Page MenuHomePhabricator

Create a Python Pywikibot script to download Wikimedia database dump
Closed, ResolvedPublic

Description

Pywikibot is a Python-based framework to write bots for MediaWiki (more information).

It would be useful to have a "download dump" script that fetches a Wikimedia database dump from http://dumps.wikimedia.org/ , and places the dump in a predicable directory for semi-automated use by other scripts and tests.

Create a simple script that downloads a file (for example one of the stored files for French Wikipedia). The script should be stored in the scripts folder of Pywikibot. The user should be able to choose what file they want by providing the filename, the wiki (language/sister project) and the repository where it should be saved using command line arguments.
Useful link: https://meta.wikimedia.org/wiki/Data_dumps/Download_tools

You are expected to provide a patch in Wikimedia Gerrit. Documentation on Gerrit is available.

Event Timeline

jayvdb raised the priority of this task from to Low.
jayvdb updated the task description. (Show Details)
jayvdb added subscribers: Beta16, Aklapper, Rubin16 and 2 others.
Framawiki added a subscriber: Framawiki.

I purpose to mentor this task for Google-Code-in-2017.

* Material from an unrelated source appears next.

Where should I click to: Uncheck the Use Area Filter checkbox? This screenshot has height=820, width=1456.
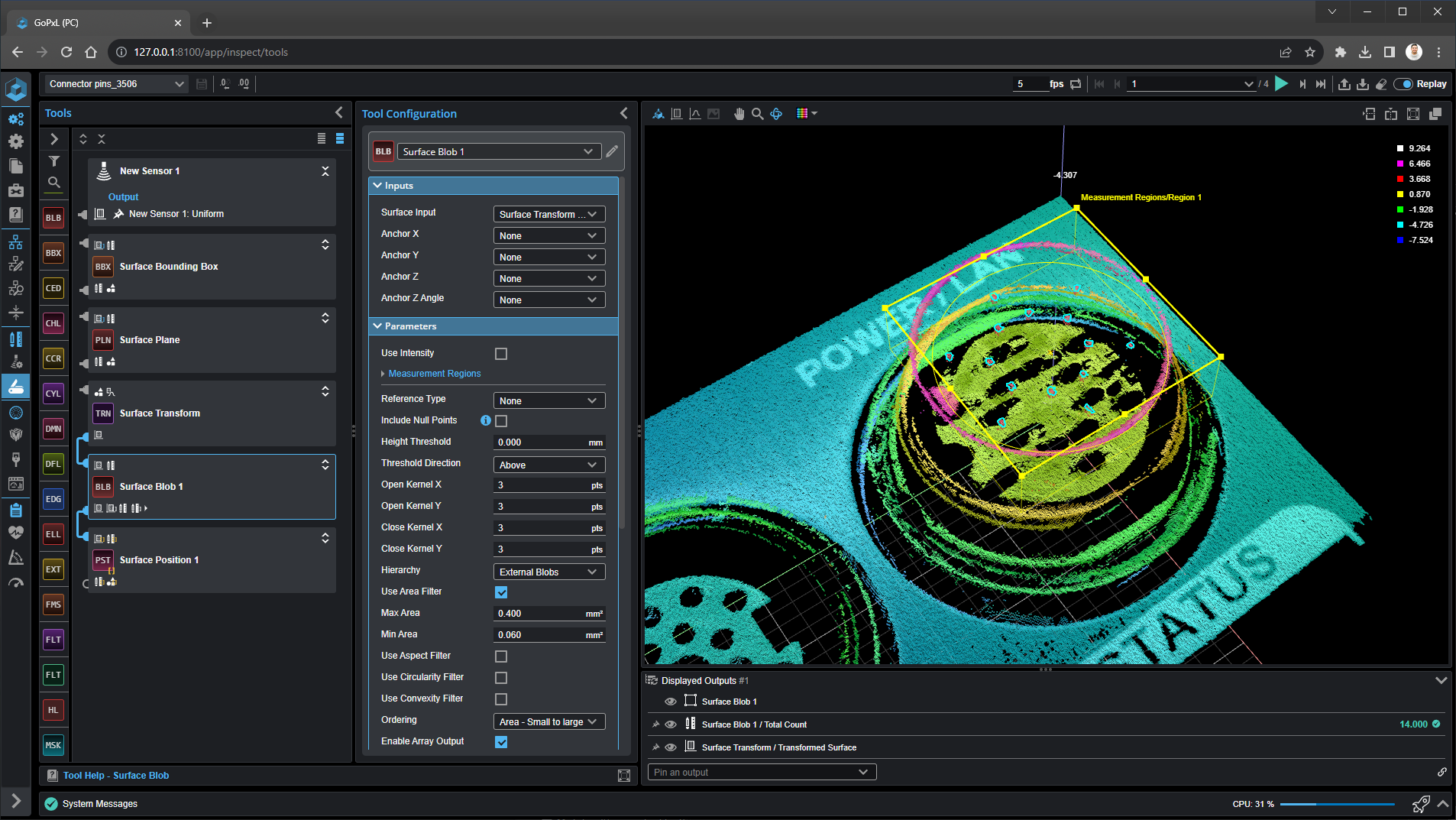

@Framawiki: Just explicitly asking, would you mentor this in GCI 2017? Maybe together with @jayvdb ?

@Framawiki: Just explicitly asking, would you mentor this in GCI 2017? Maybe together with @jayvdb ?

I'd be happy to mentor it with @jayvdb .

Aklapper renamed this task from Pywikibot Wikimedia dump fetch to Make it easier in Pywikibot to fetch a Wikimedia database dump.Nov 29 2017, 2:05 PM

@jayvdb: Also in for mentoring? (Just explicitly asking.)

I created a draft in https://codein.withgoogle.com/tasks/6721462075392000/ (not published yet).

Ya, nice idea.
(published)

Framawiki renamed this task from Make it easier in Pywikibot to fetch a Wikimedia database dump to Create a Python Pywikibot script to download Wikimedia database dump.Dec 14 2017, 6:19 PM
Framawiki updated the task description. (Show Details)

I wrote a related script. Unfortunately it is hardcoded for Hungarian Wikipedia and therefore it has a lot of Hungarian text (as I didn't think at that time, that it would be useful for others).
https://hu.wikipedia.org/wiki/Szerkeszt%C5%91:BinBot/frissdump.py
This script does not download the dump, but refreshes a template with the date. Users interested in dump watch this template. So the first part of the task is solved: to watch the new version. It needs cron timing.
Somebody may find it useful.

Thanks, it can be useful to parse the site.

Is this script something like https://github.com/WikiTeam/wikiteam/blob/master/wikipediadownloader.py?

Also, does "choose what file they want by providing the filename" mean that user will have to provide argument like frwiki-latest-abstract.xml or just abstract?

And does user have to provide a "predicable directory" in argument?

I wrote a related script. Unfortunately it is hardcoded for Hungarian Wikipedia and therefore it has a lot of Hungarian text (as I didn't think at that time, that it would be useful for others).
https://hu.wikipedia.org/wiki/Szerkeszt%C5%91:BinBot/frissdump.py
This script does not download the dump, but refreshes a template with the date. Users interested in dump watch this template. So the first part of the task is solved: to watch the new version. It needs cron timing.
Somebody may find it useful.

So the script will download a new (updated) file from http://dumps.wikimedia.org/ once a while and replace the old downloaded one, right?

Sorry for so many questions 😅. I'm new to this.

This should also, if found to be on toolforge, use dumps from the already-mounted dumps directory rather than downloading another copy from dumps.wm.o.

Change 399179 had a related patch set uploaded (by Eflyjason; owner: Eflyjason):
[pywikibot/core@master] Create a Python Pywikibot script to download Wikimedia database dump

https://gerrit.wikimedia.org/r/399179

Change 399179 merged by jenkins-bot:
[pywikibot/core@master] Create a maintenance script to download Wikimedia database dump

https://gerrit.wikimedia.org/r/399179

Framawiki assigned this task to eflyjason.